Another difference has also come about in whether or not the term in question refers to a product or a service. Private label has begun to identify more with tangible goods like shoes that are sourced from manufacturers and resold under the retailer’s brand like . However, white label has become more associated with non-physical items like services or software. Like with products, the services and software are distributed to retailers who resell them as their own.
Websites can make use of private labels to sell services without having to setup the necessary infrastructure. Smaller banks may also outsource certain services such as credit cards or check processing to bigger financial centers. The cards and checks can then be branded as the property of the smaller banks.
A more common example of white labeling is YouTube. Whenever you post a YouTube video you are using their service. They have white labeled their product to you, and you put your own video on their platform and infrastructure. The same with Wix and other web building platforms. The distinction between white and private label becomes especially murky where technology steps in.

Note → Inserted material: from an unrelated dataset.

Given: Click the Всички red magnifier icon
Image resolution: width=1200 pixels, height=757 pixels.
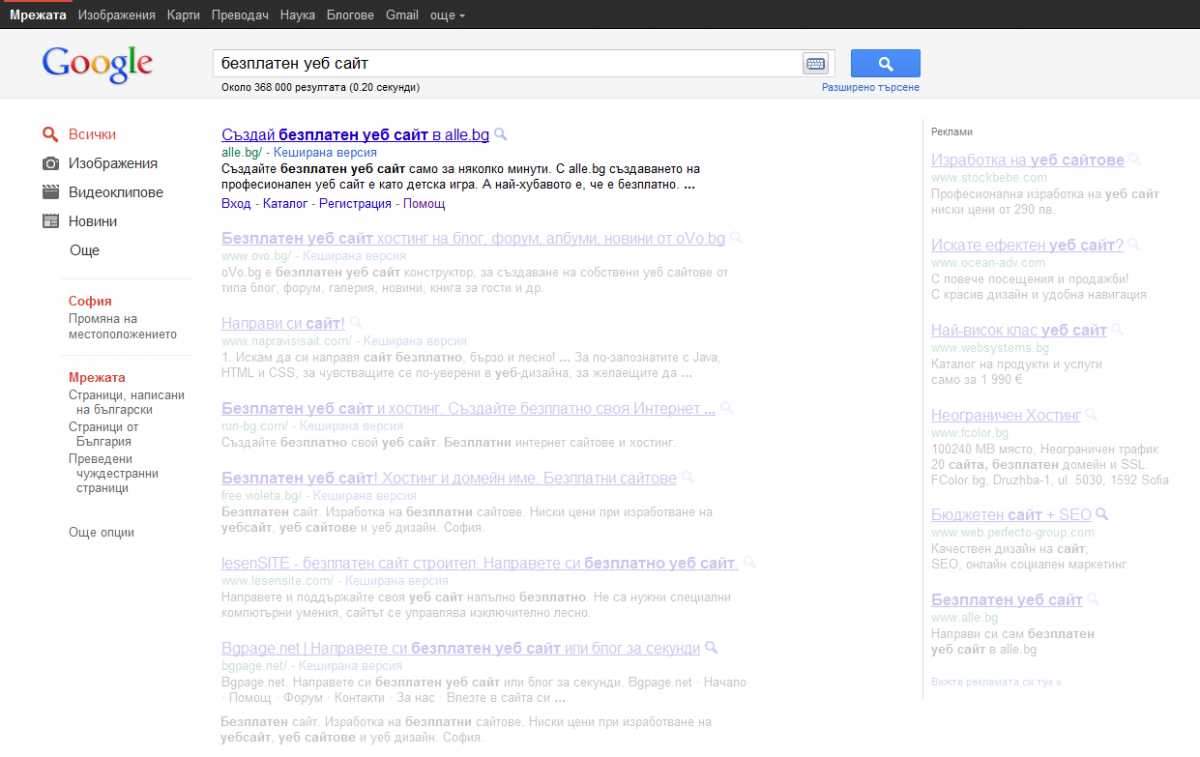Looking at the screenshot, I should tap(50, 134).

White-label service providers or product manufacturers may sometimes be allowed to identify themselves with the product or service. In such cases, the phrase ‘powered by……’ is used. This is done to protect the client from any liability that may come about because of poor performance or issues present in the products. In private label, all liability falls on the shoulders of the retailer.
Should I White or Private Label my Product?
It is becoming more and more accepted that building a white product is much easier than creating your own brand. Doing the whole thing by yourself, from startup to customer support to manufacturing to accounting to marketing is a whole lot of work. It is best in a complex world to outsource at least some of these necessary steps. If it is your first venture you are bound to lose a lot of money learning from first time mistakes. Ultimately, white goods are quick and easy to brand, save you time and money and keep customers happier. In terms of quality there is little difference between white goods and national brands. Studies have shown that in taste tests for foods little difference is noted for white products and their more expensive counterparts. Whether you should white or private label depends on the product and the deal on offer. But it goes without saying that taking a product that has already been created and rebranding it is far easier than inventing your own from scratch.
If you happen to be considering white or private label products, there are a few things to keep in mind. First, whether you should white/private label or not depends on the industry. In some industries people are looking for a cheaper alternative and in others they desire a dependable and well recognized brand. . This can be further broken down by gender, region, macro-economic development etc. Research has also shown other interesting trends, such as:
- Women are especially likely to check out store brands
- Guys are very accepting of generic health and beauty product
- Fewer people assume a brand name means top quality
There is lots of research to be done. Whether you decide to private label or not, you should ensure you have a dependable manufacturer at hand to get the goods produced. It may be best to get a good third party manufacturer to cut out the hassle of finding your own and invariably making costly mistakes along the way.